■ **Exercise A**
Write out the records again, starting at their beginning and going on through the line with "President (909, 93)", requests included, and add -110 to every coordinate in the answers. Leave the pictures out of your answer.

■ **Page extract**

★ ★ ★ ★

I understood your point the first time. I'm talking about the leap made between the article's contents and the headline.
Edit: we might mean somewhat different things by 'suffering'. I'm talking about an experience usually (but not always) concomitant with pain that can be measured objectively. Is there such a thing? Can it be measured? I don't know for sure. I feel that it must be there in fish too, but the shallow conflation in this article of suffering and seeming-to-act-under-suffering is a problem for me.
It's a difficult line to place, for instance is pain avoidance plus memory enough? If I imagine a fish thinking "I can't do that again" that certainly looks like sentience, but the resulting behavior (avoidance) can occur without sentience, it seems.
Is something like that been demonstrated in other animals?
I stopped eating meat after stories last summer highlighted people eating dog at a festival in China.
I was very upset, and mad, but then I asked myself, why was eating dog so upsetting? The dogs eaten in China were much less abused than any animal eaten in the US. We have industrialized the slaughter of animals.
Either I am OK with dogs being eaten, or I am not OK with the industrialized slaughter of every other animal.
I still love the smell of meat. I remember the things I loved to eat, and it's a struggle, but we (many of us at least) live in a world where we don't need to imprison and eat animals to sustain our lives.

★ ★ ★ ★

Data extracted from a collection:
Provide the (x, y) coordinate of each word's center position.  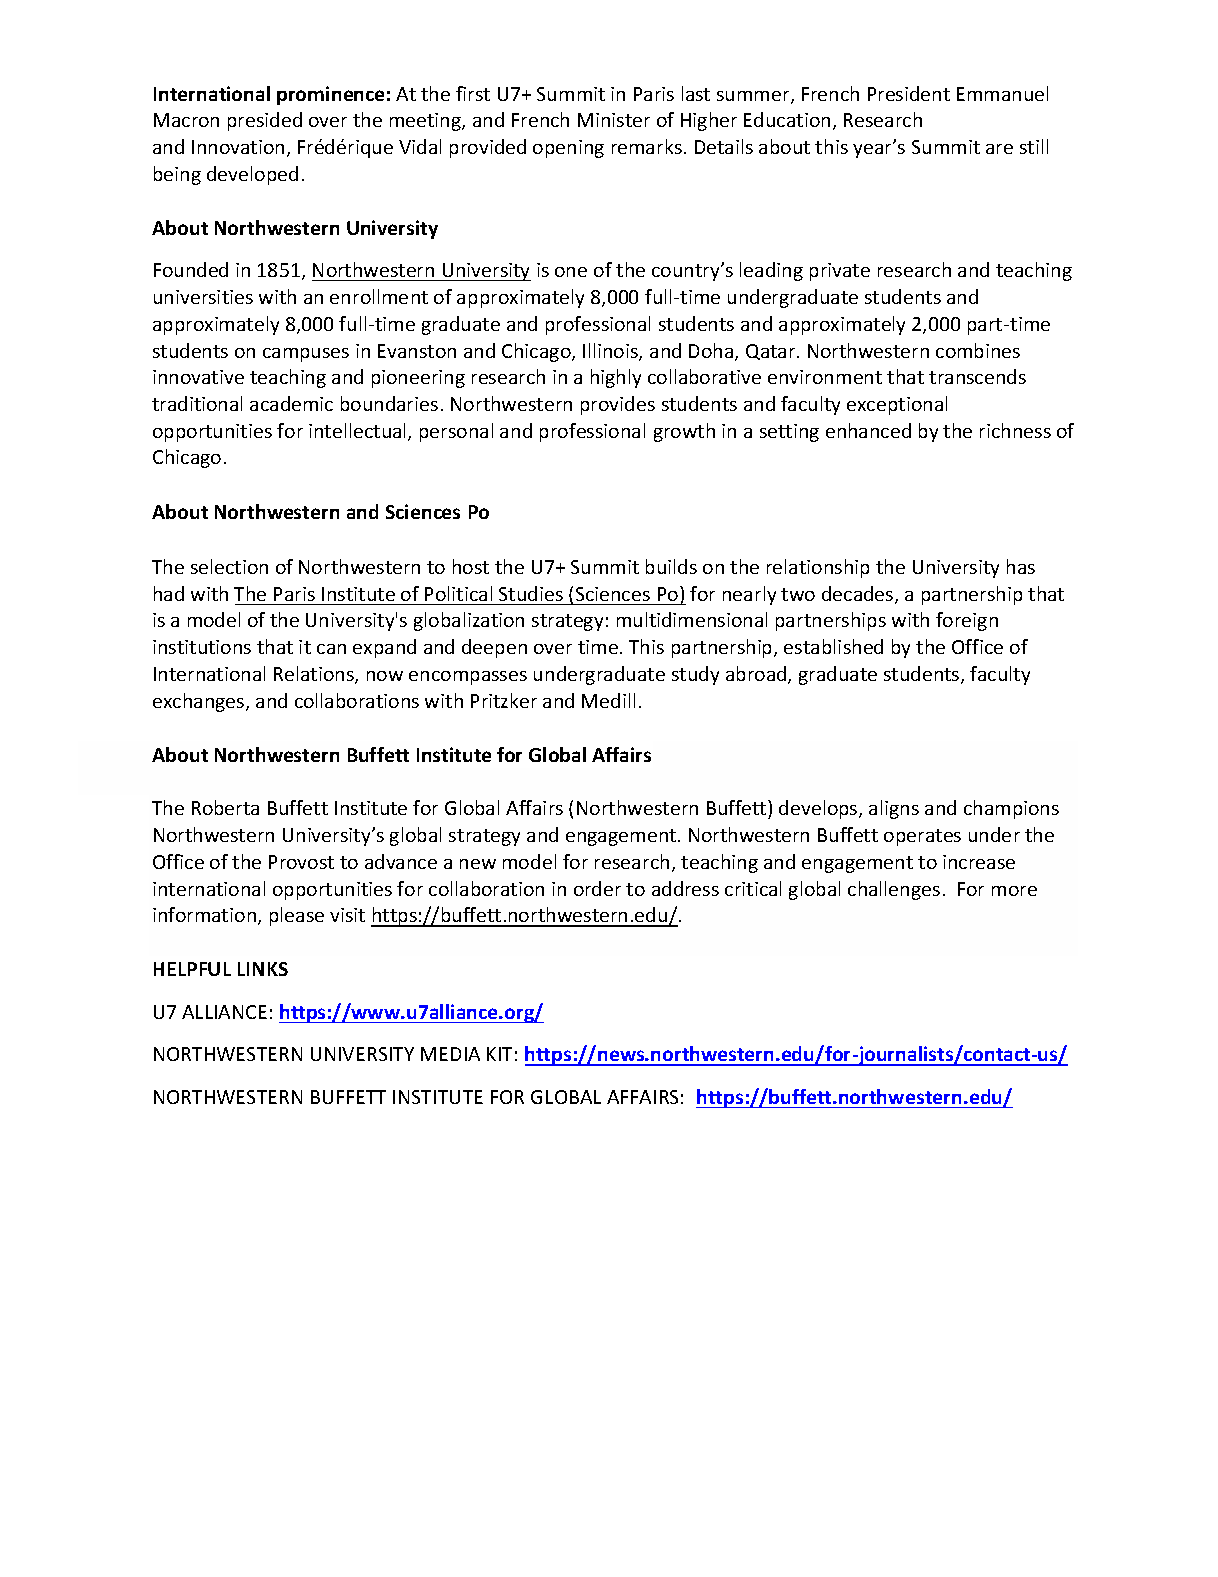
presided (265, 121)
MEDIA (450, 1054)
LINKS (263, 969)
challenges (894, 890)
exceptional (897, 405)
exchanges (200, 702)
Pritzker (504, 700)
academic (291, 403)
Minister (614, 120)
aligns (894, 809)
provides (618, 405)
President (909, 93)
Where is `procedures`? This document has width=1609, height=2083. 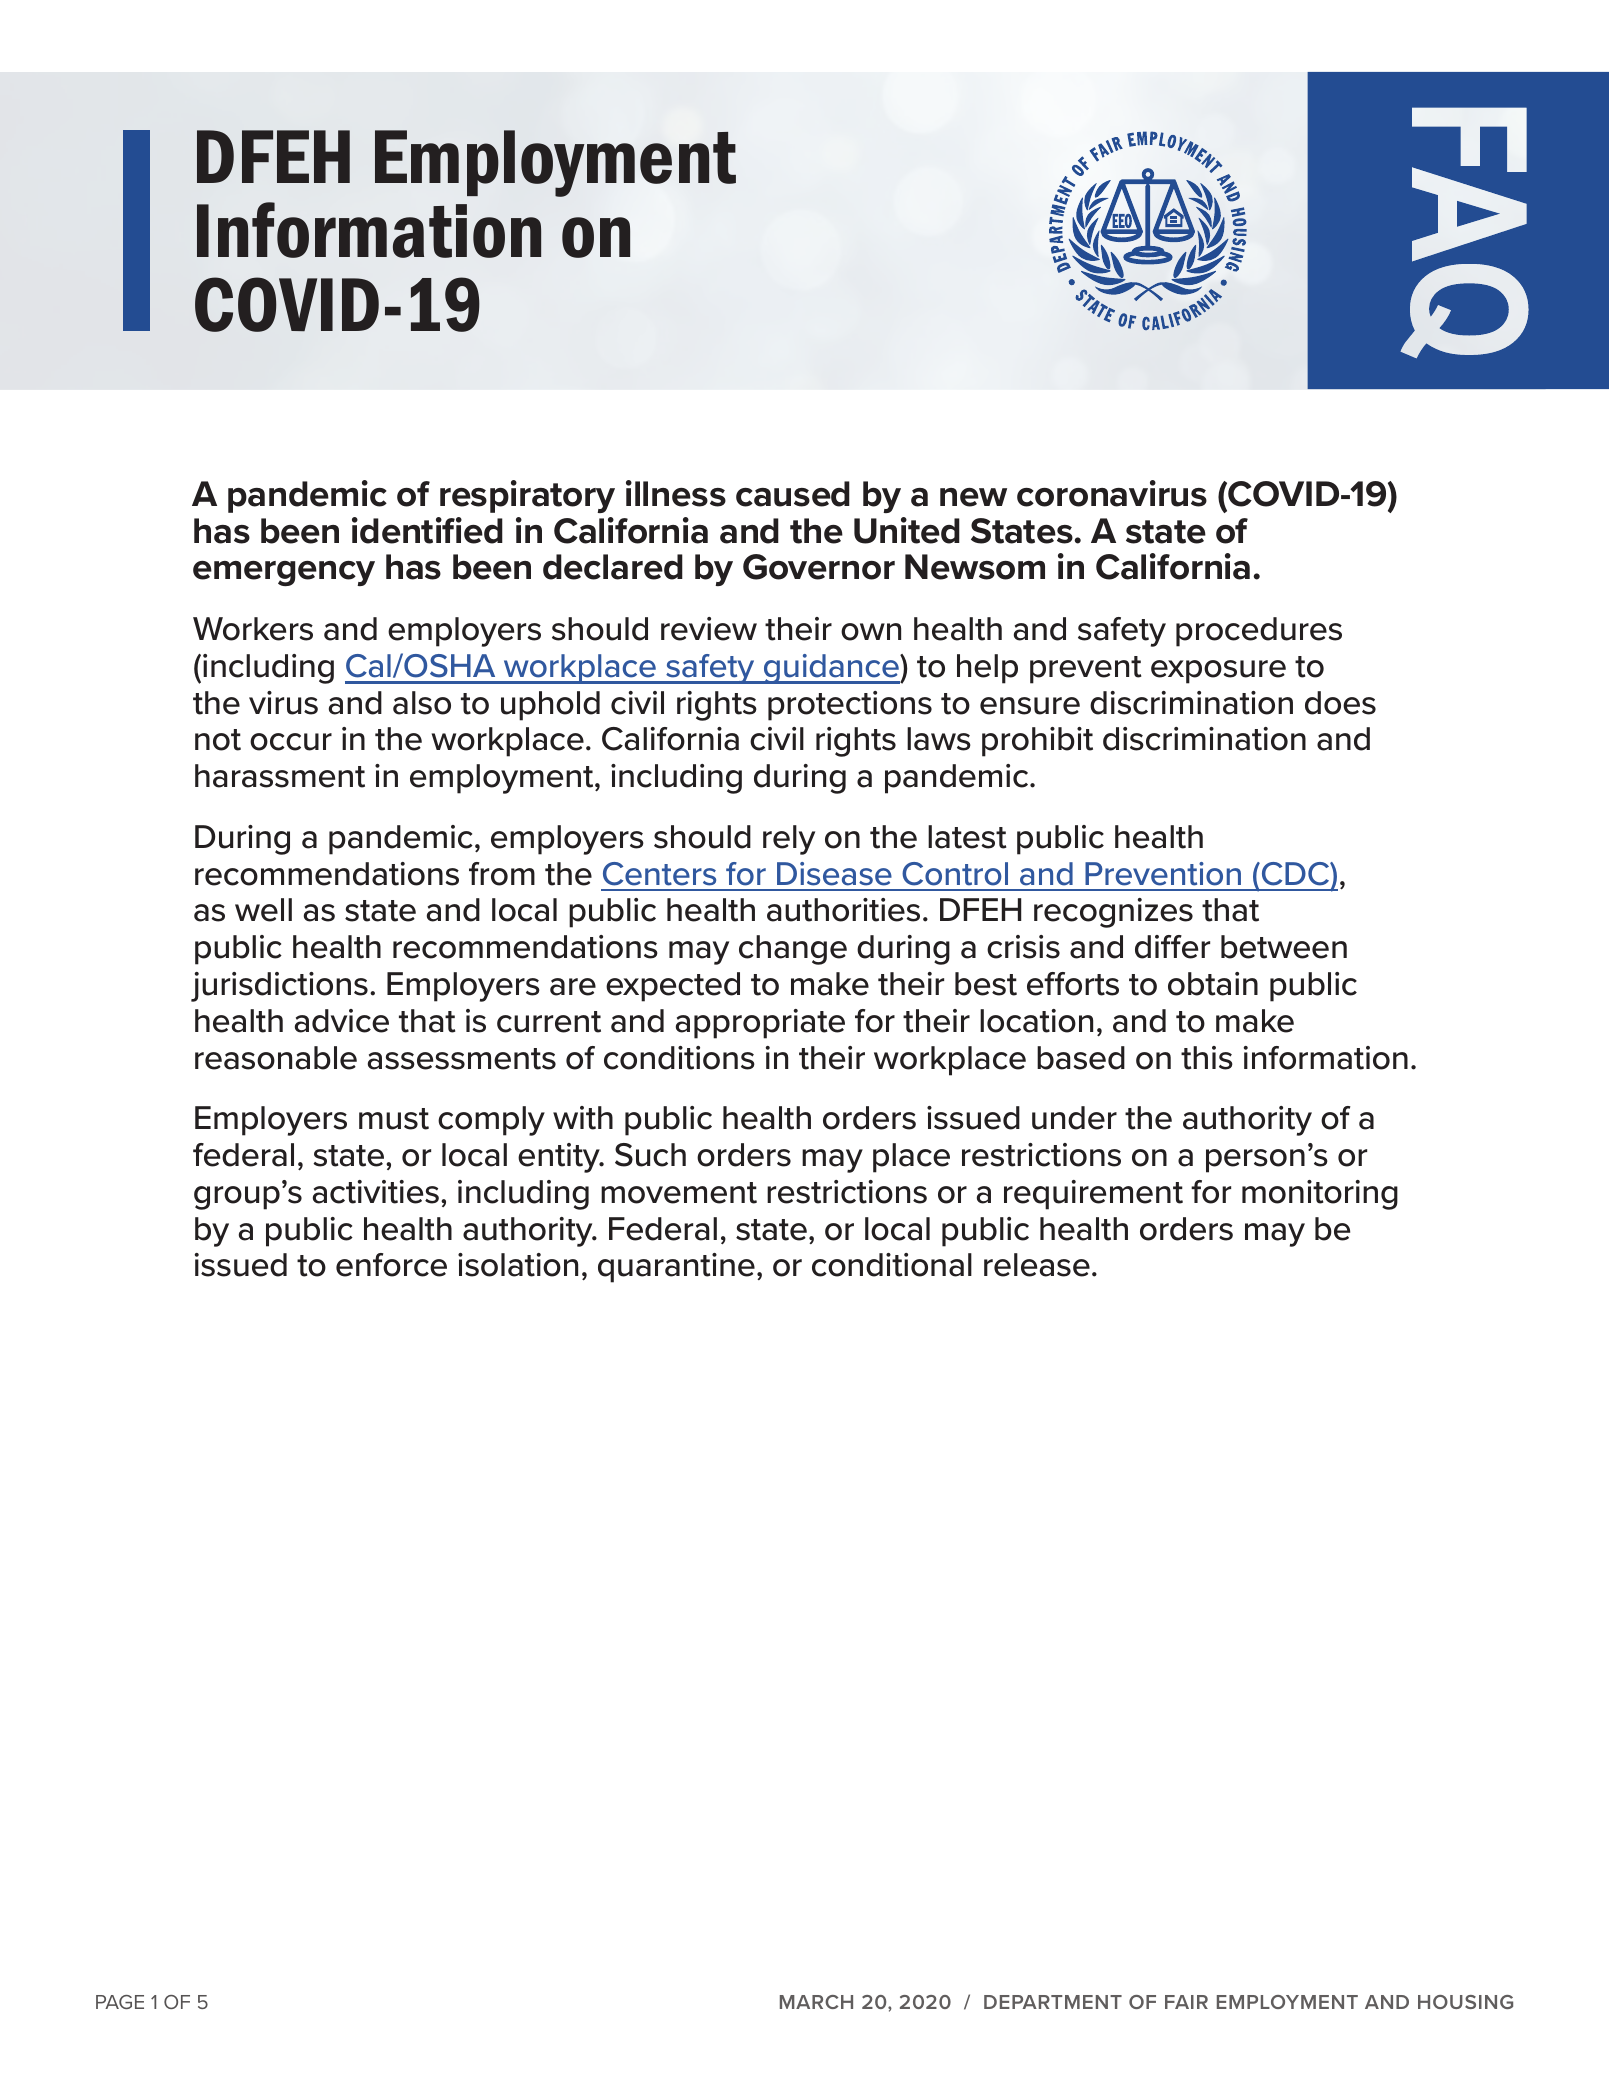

★ ★ ★ ★

■ **Exercise B**
According to the discussion, what led the commenter to stop eating meat?

■ **Output A**
Provide the (x, y) coordinate of each word's center position.  
presided (155, 11)
MEDIA (340, 944)
LINKS (153, 859)
challenges (784, 780)
exceptional (787, 295)
exchanges (90, 592)
Pritzker (394, 590)
academic (181, 293)
Minister (504, 10)
aligns (784, 699)
provides (508, 295)
President (799, -17)

■ **Output B**
Stories last summer about people eating dog at a festival in China.